Insert the given changeset, if there is a conflict on the lookup_key, do nothing, and return what is in the DB.

I also wrote some integration tests to validate this:

test "create_my_object should not create new instances when there is a conflict" do
  attrs = %{lookup_key: "my-lookup-key"}

  # This should get created:
  assert {:ok, obj1} = create_my_object(attrs)

  # This should not create a new entry. Instead, it should return what is essentially `obj1`.
  assert {:ok, obj2} = create_my_object(attrs)

  assert obj1.id == obj2.id
end

But the final assertion failed – the IDs do not match. I checked that obj1.id is in the DB while obj2.id is not. I also checked that no new entries are created due to the second call to create_my_object.
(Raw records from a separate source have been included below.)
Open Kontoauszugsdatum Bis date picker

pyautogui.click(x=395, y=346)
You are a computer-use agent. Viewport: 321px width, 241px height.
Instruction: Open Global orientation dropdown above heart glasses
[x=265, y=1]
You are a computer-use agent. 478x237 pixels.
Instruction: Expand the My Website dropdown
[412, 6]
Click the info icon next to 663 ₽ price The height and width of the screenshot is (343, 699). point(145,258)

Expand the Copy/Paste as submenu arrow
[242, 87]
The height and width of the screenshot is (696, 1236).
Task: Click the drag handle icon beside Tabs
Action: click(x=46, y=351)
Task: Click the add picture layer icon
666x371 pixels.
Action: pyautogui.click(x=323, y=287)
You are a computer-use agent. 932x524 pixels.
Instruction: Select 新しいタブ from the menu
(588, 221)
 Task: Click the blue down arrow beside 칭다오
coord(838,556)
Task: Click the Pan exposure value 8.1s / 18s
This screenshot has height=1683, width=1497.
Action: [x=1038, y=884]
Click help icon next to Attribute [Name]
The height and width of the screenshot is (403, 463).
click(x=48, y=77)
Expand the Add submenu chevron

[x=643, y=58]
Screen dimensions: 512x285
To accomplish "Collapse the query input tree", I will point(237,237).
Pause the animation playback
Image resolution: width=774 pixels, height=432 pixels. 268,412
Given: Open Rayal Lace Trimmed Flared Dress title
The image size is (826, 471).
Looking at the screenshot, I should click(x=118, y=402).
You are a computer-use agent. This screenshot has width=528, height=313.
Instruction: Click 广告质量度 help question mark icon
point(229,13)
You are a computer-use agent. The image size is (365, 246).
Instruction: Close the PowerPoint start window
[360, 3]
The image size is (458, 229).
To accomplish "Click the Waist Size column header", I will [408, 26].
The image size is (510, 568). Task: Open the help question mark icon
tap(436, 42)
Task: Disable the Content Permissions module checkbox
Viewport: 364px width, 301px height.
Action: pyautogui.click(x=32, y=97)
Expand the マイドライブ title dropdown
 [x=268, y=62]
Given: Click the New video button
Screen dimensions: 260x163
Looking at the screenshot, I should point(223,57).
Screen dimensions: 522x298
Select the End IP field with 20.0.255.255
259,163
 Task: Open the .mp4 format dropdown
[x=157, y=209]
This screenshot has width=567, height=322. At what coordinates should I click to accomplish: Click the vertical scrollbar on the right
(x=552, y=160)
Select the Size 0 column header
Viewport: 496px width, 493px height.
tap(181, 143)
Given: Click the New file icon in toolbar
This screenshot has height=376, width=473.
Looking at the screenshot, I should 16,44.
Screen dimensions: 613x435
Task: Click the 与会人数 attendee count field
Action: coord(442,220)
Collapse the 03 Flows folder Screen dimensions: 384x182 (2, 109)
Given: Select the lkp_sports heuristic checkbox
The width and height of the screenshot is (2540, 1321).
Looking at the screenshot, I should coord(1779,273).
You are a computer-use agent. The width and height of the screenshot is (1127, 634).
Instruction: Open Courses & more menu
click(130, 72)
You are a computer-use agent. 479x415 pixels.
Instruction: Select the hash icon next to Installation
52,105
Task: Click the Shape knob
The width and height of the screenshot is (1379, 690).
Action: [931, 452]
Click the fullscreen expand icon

Hence, what we have is partially working, except that it is not returning what is in the DB. Instead, it is returning what is generated by Ecto.

First, I checked that the generated SQL statement is as we expect, which is indeed the case:

INSERT INTO "my_objects"
("lookup_key","other","columns","inserted_at","updated_at","id")
VALUES ($1,$2,$3,$4,$5,$6)
ON CONFLICT ("lookup_key") DO NOTHING
RETURNING "lookup_key","other","columns","inserted_at","updated_at","id"

Next, I tried a few variations of on_conflict. For example, on_conflict: {:replace, [:updated_at]}. This sets the updated_at in the DB to that of the record that we were trying to insert. The generated SQL is mostly the same as above, except that DO NOTHING was replaced with DO UPDATE SET "updated_at" = EXCLUDED."updated_at". The test also passed, but the updated_at is changed.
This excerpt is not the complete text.